▶ _WHAT TO WORK ON_
**A)** In the blog post about teaching sixth graders, what year of teaching is the writer in?
**B)** List the things the blog post about teaching sixth graders names as ways the writer masks dragging feet.
**C)** Please go on with the blog post about teaching sixth graders from where it stops.

▶ _DOCUMENT SECTION_
· · · · · · ·

There's nothing that makes a teacher run home humbled grateful for life in general faster than a day at work teaching sixth graders-- sixth graders in Brooklyn, sixth graders any where. Teachers work! Whatever a teacher thought was upsetting or an unconscious grudge to hold becomes futile. Seriously. I can attest to this.
I woke up on the wrong side of the bed earlier this week, not accepting
the day, literally dragging my feet (thankfully, in my eighth year I can
mask this well-- in thoughtfully-accessorized outfits, preparedness, even with a
hint of blush). I had to step out of myself to do my job and do it
well. I had to put on my smile, rather I chose to put on a
pleasant face and genuinely greet the students who greeted me as I
walked up the steps to the school building. Sometimes walking
through a crowd of students waiting to enter the building feels like I'm a
celebrity on a red carpet. Performance, performance performance. That
day, I let the children speak first, because I needed to see the lessons
I had already shown by greeting daily, even when a
response wasn't given.
That day, I stepped further outside of myself as I walked up the steps
to my third floor classroom and pushed deep breathes out with
intention-- today is a good day. I am.. I am... I am. -- the
former intention from my core work in therapy and the later from last week's Super Soul Sunday with Eckhart Tolle & Oprah.

· · · · · · ·

[Stored data entries]
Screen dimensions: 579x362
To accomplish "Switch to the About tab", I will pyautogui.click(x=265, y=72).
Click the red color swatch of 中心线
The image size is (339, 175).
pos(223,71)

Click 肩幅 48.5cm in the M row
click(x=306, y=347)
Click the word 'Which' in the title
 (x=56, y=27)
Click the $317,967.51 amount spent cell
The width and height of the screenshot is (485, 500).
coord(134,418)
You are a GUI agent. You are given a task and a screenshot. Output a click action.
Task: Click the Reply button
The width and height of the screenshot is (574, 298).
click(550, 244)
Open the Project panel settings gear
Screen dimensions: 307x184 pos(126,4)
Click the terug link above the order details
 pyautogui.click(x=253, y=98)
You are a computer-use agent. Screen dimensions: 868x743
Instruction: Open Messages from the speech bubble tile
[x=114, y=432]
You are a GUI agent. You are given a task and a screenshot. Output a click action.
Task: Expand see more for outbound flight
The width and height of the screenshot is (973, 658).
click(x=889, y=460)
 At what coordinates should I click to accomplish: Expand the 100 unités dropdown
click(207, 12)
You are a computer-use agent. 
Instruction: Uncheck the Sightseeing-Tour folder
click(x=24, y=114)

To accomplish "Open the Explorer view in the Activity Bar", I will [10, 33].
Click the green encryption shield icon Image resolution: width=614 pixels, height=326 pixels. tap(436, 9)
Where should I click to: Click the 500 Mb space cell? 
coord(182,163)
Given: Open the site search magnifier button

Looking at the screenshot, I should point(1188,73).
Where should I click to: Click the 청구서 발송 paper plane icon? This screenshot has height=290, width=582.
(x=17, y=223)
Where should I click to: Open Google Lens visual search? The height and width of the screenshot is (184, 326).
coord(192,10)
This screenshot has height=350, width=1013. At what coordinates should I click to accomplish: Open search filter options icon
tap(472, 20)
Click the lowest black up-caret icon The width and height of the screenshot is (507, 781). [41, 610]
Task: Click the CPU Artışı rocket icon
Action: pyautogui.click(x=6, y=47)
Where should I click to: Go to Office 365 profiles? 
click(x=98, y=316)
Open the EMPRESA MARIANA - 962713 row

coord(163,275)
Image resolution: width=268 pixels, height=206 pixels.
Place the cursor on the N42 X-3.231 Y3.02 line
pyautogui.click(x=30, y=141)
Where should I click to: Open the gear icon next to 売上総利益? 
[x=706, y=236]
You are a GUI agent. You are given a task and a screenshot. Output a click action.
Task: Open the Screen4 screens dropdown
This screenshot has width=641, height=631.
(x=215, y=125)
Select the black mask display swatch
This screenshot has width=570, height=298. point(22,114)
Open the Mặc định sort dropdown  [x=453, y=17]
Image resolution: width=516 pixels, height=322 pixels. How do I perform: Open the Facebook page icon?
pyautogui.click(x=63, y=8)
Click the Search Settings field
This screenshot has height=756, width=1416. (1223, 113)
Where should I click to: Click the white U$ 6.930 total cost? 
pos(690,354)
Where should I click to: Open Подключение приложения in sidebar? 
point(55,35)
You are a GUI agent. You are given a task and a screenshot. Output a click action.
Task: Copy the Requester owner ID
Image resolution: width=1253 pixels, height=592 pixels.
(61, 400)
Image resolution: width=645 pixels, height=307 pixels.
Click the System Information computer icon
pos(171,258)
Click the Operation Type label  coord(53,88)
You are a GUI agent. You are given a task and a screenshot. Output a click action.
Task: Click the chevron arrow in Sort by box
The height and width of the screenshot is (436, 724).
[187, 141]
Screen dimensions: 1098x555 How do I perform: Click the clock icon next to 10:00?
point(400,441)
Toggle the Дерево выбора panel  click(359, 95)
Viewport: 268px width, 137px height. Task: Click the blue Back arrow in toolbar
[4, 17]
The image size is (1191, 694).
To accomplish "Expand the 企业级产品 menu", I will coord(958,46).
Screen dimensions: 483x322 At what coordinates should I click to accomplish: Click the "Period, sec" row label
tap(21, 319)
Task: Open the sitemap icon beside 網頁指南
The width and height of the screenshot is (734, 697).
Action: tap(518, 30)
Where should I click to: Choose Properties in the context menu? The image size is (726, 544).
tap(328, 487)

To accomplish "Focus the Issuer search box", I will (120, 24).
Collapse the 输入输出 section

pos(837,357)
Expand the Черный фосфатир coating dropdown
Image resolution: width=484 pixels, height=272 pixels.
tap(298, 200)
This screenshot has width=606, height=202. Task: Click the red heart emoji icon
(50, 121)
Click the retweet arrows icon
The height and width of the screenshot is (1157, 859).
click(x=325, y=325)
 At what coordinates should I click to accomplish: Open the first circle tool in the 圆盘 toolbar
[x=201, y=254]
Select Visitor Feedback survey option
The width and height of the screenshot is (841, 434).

· · · · · · ·

▶ _ANSWERS BY ITEM_
**A)** The writer is in the eighth year of teaching.

**B)** Thoughtfully-accessorized outfits, preparedness, and a hint of blush.

**C)**
By the time I sat down to write the initial draft of this and reflect on
that day, I was over whatever had made me upset, and grateful for my
life. I am blessed. And I just wanted to hug everyone I love after
teaching that day and everyday.
Teaching continues to teach me daily. Teaching re teaches me lessons
that I forget or need to improve upon. And finally, teaching requires that I
do my spiritual work; learn my core lessons so that I don't go to work
and act out subconsciously. What I see daily is a reflection of what I
know about life: everyone has a collection of experiences that guide their behaviors one way or another. Either way, people do the best they can, and when they know better, I can only hope that they do better.
For now I'll continue doing my work of monitoring my energy, keeping my voice level, and most importantly, breathing.